Source passage.
- - -
Village in Cheshire, England

Antrobus is a civil parish and village in Cheshire, England, about 7 miles south of Warrington. It lies within the unitary authority of Cheshire West and Chester, and had a population of 832, reducing to 791 at the 2011 Census, and to 767 in the 2021 census. The parish is the most northeasterly point of Cheshire West and Chester, and as such borders both Warrington and Cheshire East. As well as Antrobus village centre itself, the parish includes other large hamlets at Frandley, about 1 mi south-west from the main village, and Crowley, about 2 mi to the north-east.

The village shop and post office is owned and run cooperatively by the villagers for the benefit of the community having previously closed in 2003.

==Toponymy==
The place name is recorded in the Domesday Book of 1086 as Entrebus, and in the Pipe Rolls of Cheshire of 1282 as Anterbus. The derivation of the name is from the Old Norse personal name Eindrithi or Andrithi, with the Old Norse buski ("shrub, bush or thicket"), the whole name thus signifying "Andrithi's thicket".
- - -
Raw data.
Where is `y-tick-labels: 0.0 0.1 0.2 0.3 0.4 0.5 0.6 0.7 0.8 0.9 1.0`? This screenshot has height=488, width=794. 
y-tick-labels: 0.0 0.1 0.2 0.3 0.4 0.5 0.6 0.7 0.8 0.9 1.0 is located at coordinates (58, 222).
- - -
Task 1. In the Antrobus article, what was the parish's population at the 2021 census?
Task 2. Extend the Antrobus article by writing on from the end of its last sentence.

Exercise answer 1. 767

Exercise answer 2.
An alternative derivation relates to the Domesday Book being written by Norman administrators in their Norman French dialect, in which the name 'Entrebus' means 'between the woods', similar to 'entre bois' in modern French. As the area now known as Cheshire was largely forest as the time, this name would describe the situation of the hamlet at the time.

==History==
Antrobus is listed as a township of Great Budworth parish on Cheshire's tithe map, in the Bucklow Hundred and under the deanery of Frodsham. In 1894, Antrobus became a parish in its own right and a part of the Runcorn Rural District. In 1936, the neighbouring parishes of Crowley and Seven Oaks were abolished and brought under the control of Antrobus. Through the 20th century, usage of the term Seven Oaks to describe the south-west of Antrobus declined, and much of that area is now known as Frandley. Seven Oaks has become truncated to Sevenoaks and now refers to the small hamlet surrounding the former Sevenoaks Saddlery and sawmill at the northernmost end of Gibb Hill.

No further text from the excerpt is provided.